## DOCUMENT
═══
Hollander- my 40(ish)  wife was saying nearly the same thing... also, reconsider carrying in the purse. We both (wife and I) know of purses stolen right off a shoulder!

My wife says (yes, I asked her), "Shoot a few revolvers, start with a 22, and move up to whatever you're comfortable. A .38 is a good gun, Comfort is a big factor, it does no good to have a tool you are not comfortable with..."

cheers.:smt1099
-John


----------



## ECHOONE (Dec 10, 2008)

Let her decide only she will now what fits her grip best and what she can shoot comfortably,believe me I learned!


----------



## DevilsJohnson (Oct 21, 2007)

If she fired a 38 and was OK with it I'd stay around there. Maybe a 9mm. and if I was to get an auto I'm make sure to get a steel frame to help with the recoil. 380 pistols are a little rough with the recoil and a little hard on the hands being that are usually really small weapons. The 9mm is usually got a little more weight and wont beat her up so bad. A Sig Sauer P229 in 9mm would be a good weapon recoil wise but being you said you wife is a smaller woman the slide might be an issue. That's why I said first that if she shot a 38 revolver OK that would be the best way to go in my opinion.:smt023


----------



## BigdogBro1 (Jan 4, 2009)

You might want to look into the Beretta PX4 Storm (not the sub-compact) in a 9mm. This gun has a rotary barrel system that is said to help reduce recoil. It is a polymer frame double stack mag with a decocker like Sig. It may be too large for you wife's hands with the double stack mag grip. Seems to get great reviews as well. You may want to reconsider purse carry.

I would think a revolver would be a better choice over a pistol for her due to strength needed to rack the slide.


----------



## rccola712 (Aug 26, 2008)

drummin man 627 said:


> If she really wants a .380, look around and see if you can find a Beretta model 86. It has a tip-up barrel for loading / unloading. This will eliminate the need to rack the slide. It is a discontinued model and may be difficult to find.
═══
## DATA PROVIDED
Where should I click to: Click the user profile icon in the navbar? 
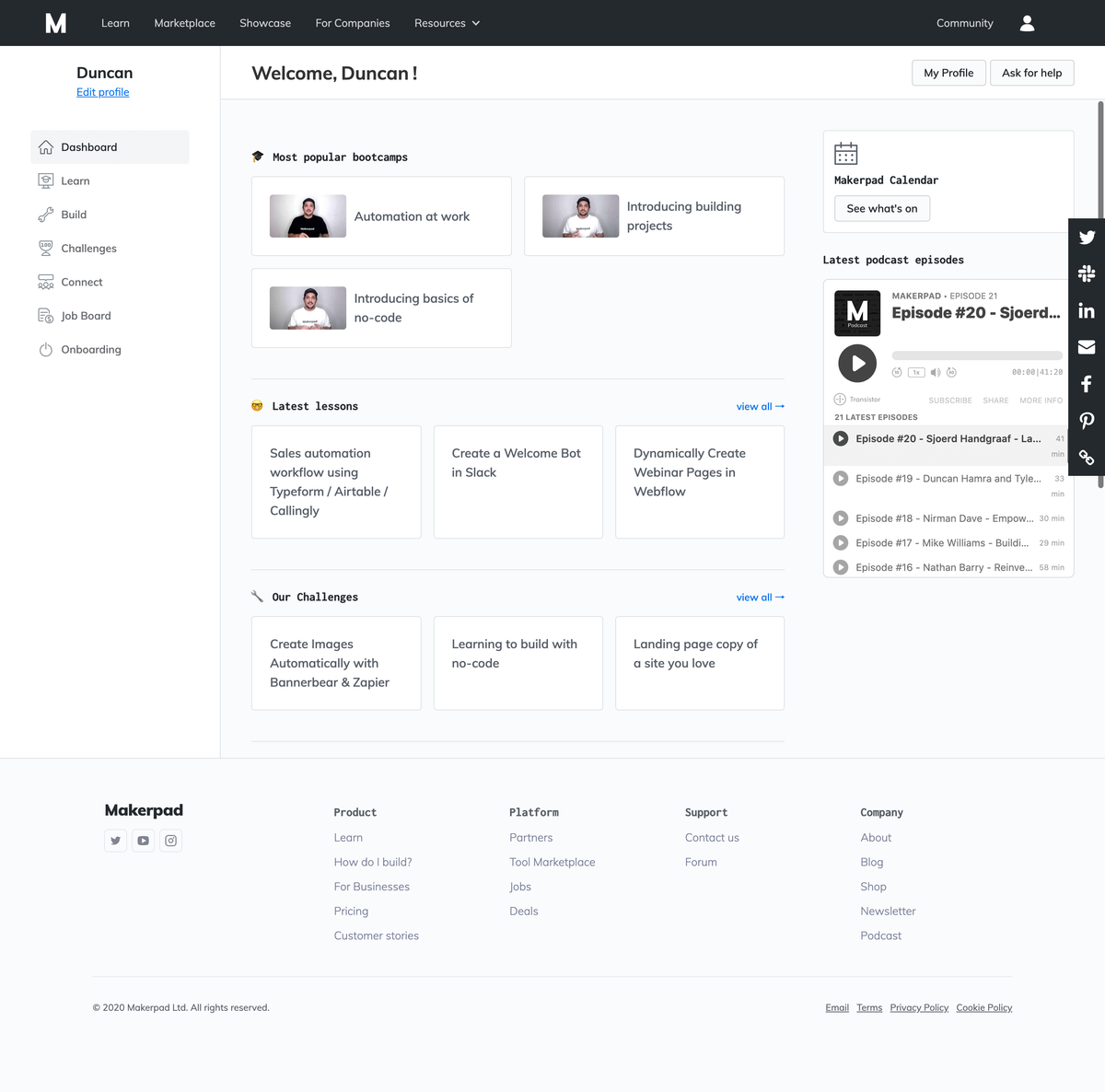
═══
## GOALS
a – Transcribe the passage of the handgun thread that begins at the words "My wife says" and stops after "(Dec 10, 2008)".
b – In the handgun thread, what feature of the Beretta PX4 Storm is said to help reduce recoil?

## SOLUTIONS TO THE EXERCISE
a –
My wife says (yes, I asked her), "Shoot a few revolvers, start with a 22, and move up to whatever you're comfortable. A .38 is a good gun, Comfort is a big factor, it does no good to have a tool you are not comfortable with..."

cheers.:smt1099
-John


----------



## ECHOONE (Dec 10, 2008)

b – Its rotary barrel system.